L’Autorité reprochait au cabinet de ne pas avoir maintenu en place des mesures de supervision suffisantes dans le cadre d’une entente d’indication, ce qui contrevient à l’article 86 de la Loi sur la distribution de produits et services financiers (LDPSF) et à l’article 11.1 du Règlement 31-103 sur les obligations et dispenses d’inscription et les obligations continues des personnes inscrites.
Le cabinet Peak admet les faits mentionnés dans l’accord, notamment d’avoir « manqué à son obligation de s’assurer que les activités de son représentant, dans le cadre de l’entente d’indication conclue avec la Banque de Montréal (BMO), respectent la législation applicable ».
Les faits
Dans son communiqué publié le 19 janvier, l’Autorité souligne que les procédures se poursuivent cependant envers les deux autres parties intimées dans cette affaire, soit Marie-Josée Tremblay (certificat no 133 054) et Steeve Poulin *.
Mme Tremblay est rattachée à Peak à titre de représentante de courtier en épargne collective depuis mars 2006. Ce cabinet en assurance de personnes a aussi des droits de pratique en épargne collective, en plans de bourses d’études et comme courtier sur le marché dispensé, selon le registre des inscriptions de l’Autorité consulté par le Portail de l’assurance.
En mai 2018, le TMF avait entériné une entente intervenue entre Peak et l’Autorité pour divers manquements liés à la législation en valeurs mobilières. Le cabinet avait alors adopté un plan d’action, comprenant diverses mesures qui satisfaisaient l’Autorité, et dont la mise en œuvre avait été validée par un consultant indépendant.
Dans le présent dossier, l’entente rapporte qu’entre mars 2021 et avril 2022, une dizaine d’emprunteurs ont été recommandés à la BMO, laquelle a ensuite rémunéré l’intimée Tremblay. L’entente avait été conclue par Peak et la BMO pour les dossiers qui comprenaient un emprunt hypothécaire. En date du 4 juillet 2022, les emprunteurs référés n’avaient souscrit à aucun des produits offerts par l’entremise de l’intimée.
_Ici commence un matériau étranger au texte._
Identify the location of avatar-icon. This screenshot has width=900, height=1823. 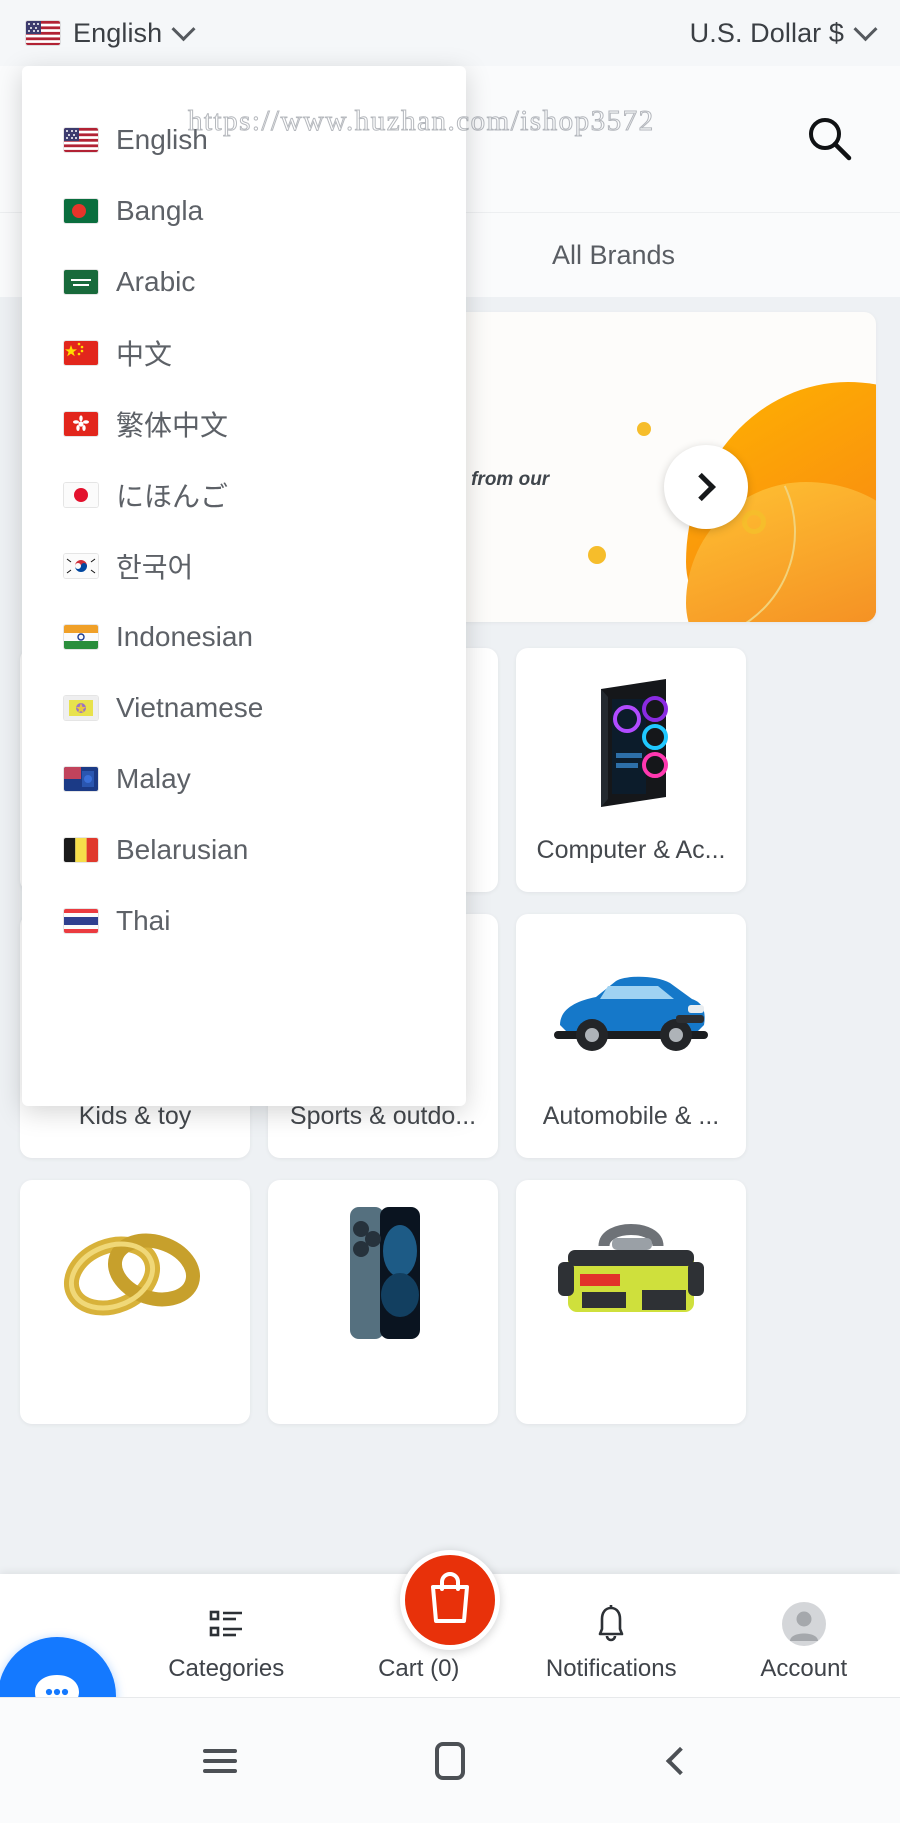
(804, 1624).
L’entente précise que Mme Tremblay a aussi été rémunérée pour les références directes faites par M. Poulin à la spécialiste en prêts hypothécaires à la BMO. Les sommes que le cabinet remboursera à l’Autorité correspondent aux sommes remises par la représentante au cabinet.
Mesures de contrôle
Le cabinet admet qu’il n’a pas supervisé adéquatement l’entente de manière à surveiller « que ce référencement constituait une activité véritablement accessoire aux activités principales de ses représentants », incluant Mme Tremblay.
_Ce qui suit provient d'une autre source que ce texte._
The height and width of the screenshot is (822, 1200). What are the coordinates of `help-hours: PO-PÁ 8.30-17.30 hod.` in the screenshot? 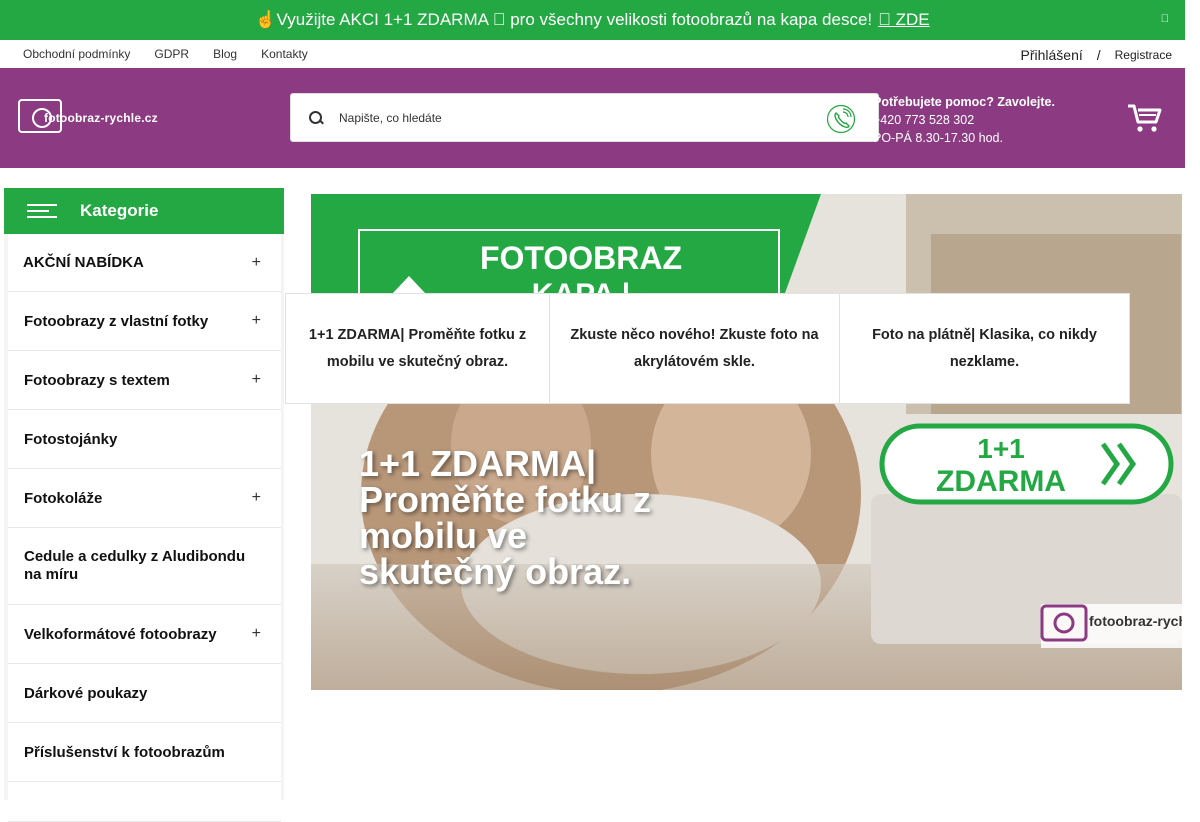 It's located at (938, 138).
Dès le 28 mars 2025, au moment où l’Autorité a signifié l’existence de son recours, Peak a mis en œuvre des mesures de contrôle additionnelles afin de surveiller les ententes d’indication en matière de courtage hypothécaire.
En entérinant l’entente intervenue entre le cabinet et l’Autorité, parmi les facteurs atténuants qui ont été considérés, le TMF souligne que les personnes ainsi référées n’ont pas subi de préjudice.
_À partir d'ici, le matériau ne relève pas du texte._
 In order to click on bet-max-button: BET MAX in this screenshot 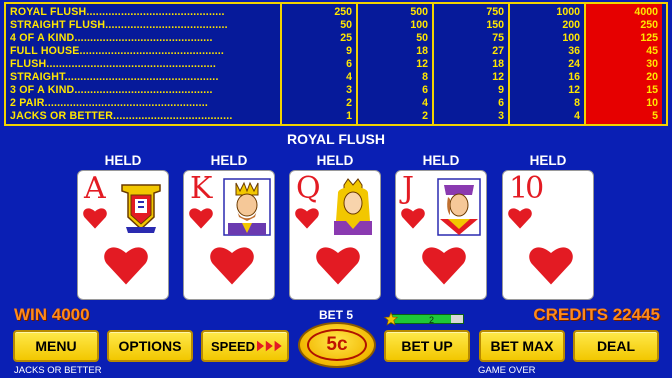, I will do `click(522, 346)`.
* Selon l’Autorité, il ne faut pas confondre l’intimée Tremblay avec une autre personne du même nom qui est agent en assurance de dommages des particuliers chez Beneva. Quant à l’intimé Poulin, il ne faut pas le confondre avec une autre personne du même nom, dont le numéro de certificat est 127 705, et qui agit notamment comme courtier en épargne collective auprès du Groupe Cloutier.